D.O. Rueda white Wine booth

D.O. Rueda white Wine booth

Last week, the Yummy Bull had the opportunity to attend to a Spain’s Great Match tour stop in Miami. The event took place at the The Moore Building in the Miami Design District. The Great Match is a celebration of the wines and food from Spain.

American importers and distributors of Spanish wines presented their finest products, to wine industry professionals, media, and consumers. More than 200 Spanish wines were featured in a walk-around tasting informal format.

The tasting was complemented with a seminar presented by Grandes Pagos de España, an association of Spanish wine producers dedicated to promote Spain’s estate wines, was held for select trade and media. Attendees tasted through 24 of the 27 prestigious winery estates that belong to Grandes Pagos de España including the finest examples of winemakers, including Carlos Falco, Víctor de la Serna and Mariano García.

As Spaniard and wine lover you can imagine I felt in heaven for a few hours… It was difficult for me to find a place to start my particular wine tasting tour, so I decided to begin with Las Rocas from Bodegas San Alejandro. This wine comes for a winery placed in Calatayud one hour driving away from my home town, Zaragoza. Garnacha Borja and Calatayud wine are my day to day wine options at home, so I wanted to test what is new.

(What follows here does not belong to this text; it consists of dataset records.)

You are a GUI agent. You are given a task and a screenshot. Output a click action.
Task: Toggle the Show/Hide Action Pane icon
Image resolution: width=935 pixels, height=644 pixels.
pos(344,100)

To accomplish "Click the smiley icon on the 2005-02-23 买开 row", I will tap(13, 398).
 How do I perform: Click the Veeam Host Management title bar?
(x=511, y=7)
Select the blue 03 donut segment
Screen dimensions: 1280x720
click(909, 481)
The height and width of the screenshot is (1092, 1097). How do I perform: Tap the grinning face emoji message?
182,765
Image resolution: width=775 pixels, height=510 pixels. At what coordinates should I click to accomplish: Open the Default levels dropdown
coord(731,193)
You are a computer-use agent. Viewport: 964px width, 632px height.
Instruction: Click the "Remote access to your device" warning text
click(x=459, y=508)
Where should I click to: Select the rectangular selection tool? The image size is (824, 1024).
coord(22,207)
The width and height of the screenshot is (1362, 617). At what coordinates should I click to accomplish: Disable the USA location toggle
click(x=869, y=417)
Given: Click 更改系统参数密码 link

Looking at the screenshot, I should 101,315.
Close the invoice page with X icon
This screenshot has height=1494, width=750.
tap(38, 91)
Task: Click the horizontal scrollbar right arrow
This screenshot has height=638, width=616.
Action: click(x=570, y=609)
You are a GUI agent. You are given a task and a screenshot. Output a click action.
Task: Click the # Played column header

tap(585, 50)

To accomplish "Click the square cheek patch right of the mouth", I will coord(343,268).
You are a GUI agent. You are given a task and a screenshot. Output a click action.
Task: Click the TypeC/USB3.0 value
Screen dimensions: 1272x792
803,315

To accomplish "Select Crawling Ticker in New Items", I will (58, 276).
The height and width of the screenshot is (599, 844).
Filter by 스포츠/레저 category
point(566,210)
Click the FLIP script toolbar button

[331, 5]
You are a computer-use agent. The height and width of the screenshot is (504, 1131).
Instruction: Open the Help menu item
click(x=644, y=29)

Matarromera Ribera de DueroMy favorite was Garnacha 2009, 90 points rated by The wine Advocate. I love garnacha grape because has enough body to fulfill my Spanish taste but It´s fruity and affordable enough to pair with my daily meals. But I made room for Ribera del Duero wines, other of my favorites. I had the opportunity to taste Abadía Retuerta last releases, this winery belongs to Grandes Pagos de España association, and another really good Ribera, Matarromera Crianza 2008. A classic wine with a modern touch.

Whites are in my top list of wines too so I was happy to find a representation of Consejo Regulador DO Ruedain the Match. All  Verdejos were great and you could find a list who looks for distributor in the US too. I love the bitter spicy touch in mouth of Rueda wine, great for any kind of fish and seafood.

Another Spanish white best seller was in Miami last week: Albariño. Every of them where great but I found particularly special the wines from Paco & Lola, a boutique winery from Pontevedra with a really cool  and brave branding design too.

After 15 sips of wine aprox. I decided It would be a great idea to refuel so I visited Cheese from Spain booth, full of an amazing array of varieties. Cheese and wine are close brothers, you know. Olives were present too. I loved the small cheesecakes made with black olive tapenade on top. Unexpected combination!

In Spain we finish our celebrations with Cava, our particular sparkling wine sweet as champaigne, so I wanted to do the same. I could see the release of the new Anna de Codorniu bottles, girlie style! And I tasted Jaume Serra cava rosé, MMM so delicious!

Guests also had  the opportunity to visit: Tapas: Spanish Design for Food, an exhibition organized by Accion Cultural Española (AC/E) with the collaboration of SPAIN Arts & Culture, La Fundación España-Florida 500 Años and the Centro Cultural Español de Miami, in recognition of the 500th anniversary of the arrival of the first European, Spaniard Ponce de León, to the shores of Florida.

This exhibition, who traces a fascinating path of Spanish design related to food  will visit Washington DC and many others US cities all around 2014.